- Born: Lowell, Massachusetts, U.S.
- Education: Simmons College
- Spouse: Emily French-Dumont
- Culinary career
- Television show(s) The Today Show; Iron Chef America; ;

= Mary Dumont =

American chef

Mary Dumont is an American chef based in Boston, Massachusetts.

==Biography==
Dumont has made appearances on The Today Show and Iron Chef America (competing against Cat Cora) and is the former chef of Harvest in Cambridge, Massachusetts, where she is known for creating innovative dishes.

Before joining the kitchen at Harvest, Dumont was the founder and executive chef of The Dunaway Restaurant at Strawbery Banke in Portsmouth, New Hampshire and was named Best New Chef by Food & Wine magazine in 2006 while there.

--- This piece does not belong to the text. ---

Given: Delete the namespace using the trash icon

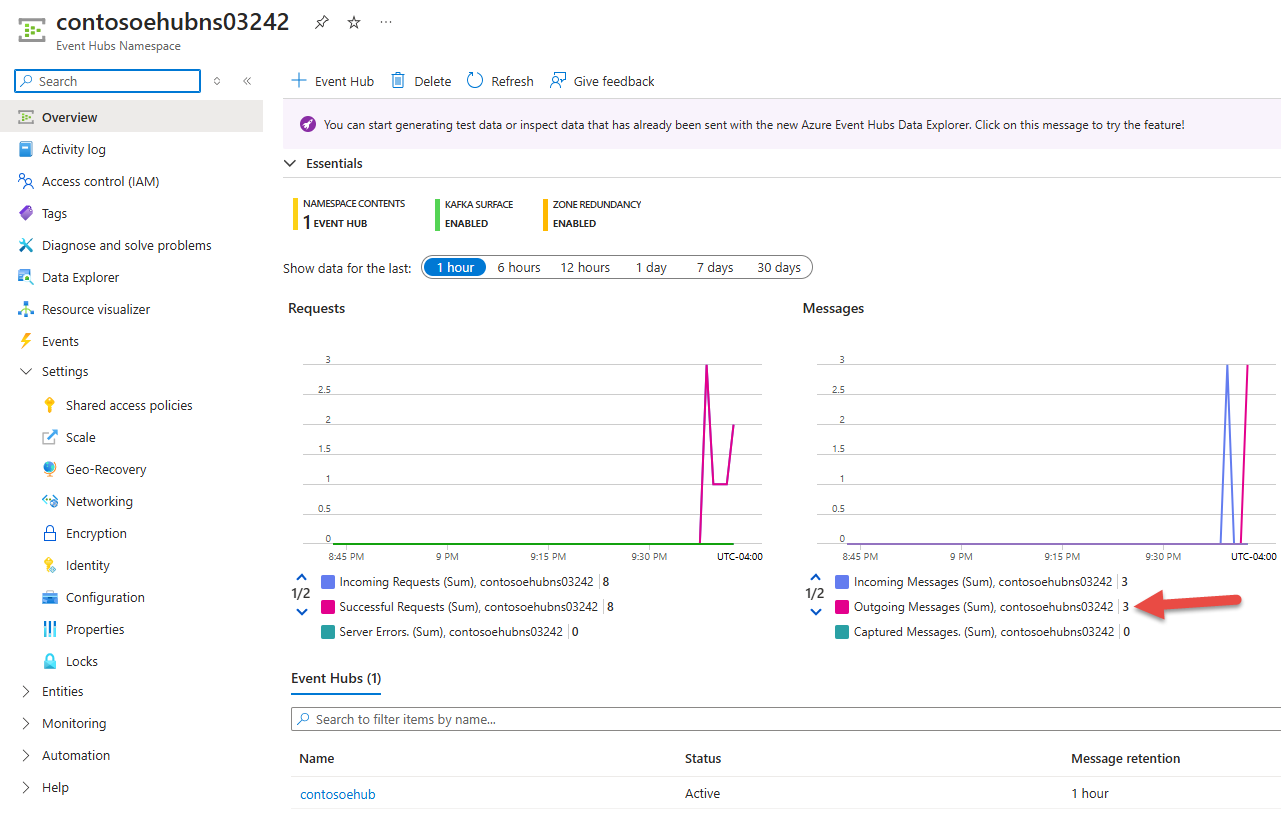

In 2017 Dumont opened Cultivar at the Ames Boston Hotel. Cultivar closed in 2019.

In September 2021, Dumont, along with craft beer entrepreneur Pat McAuley, opened PlantPub with locations in Cambridge and Boston, where the motto was “Eat. plants. Drink. Beer.” PlantPub closed in 2023.

As of 2025, Dumont is the executive chef at the White Barn Inn in Kennebunkport, ME.

==Early life==
Born in Lowell, Massachusetts, she grew up in Hampton Falls, New Hampshire in the historic Governor Weare home. Dumont's training included working in the kitchens of Tracy Des Jardins of Jardinière, Laurent Manrique of Campton Place and Daniel Patterson of Elizabeth Daniel, all in San Francisco.

As of 2025, Dumont is the executive chef at the White Barn Inn in Kennebunkport, Maine.

==Personal life==
Dumont is openly lesbian, and has 4 step daughters with her wife, Emily French-Dumont. Dumont graduated from Simmons College.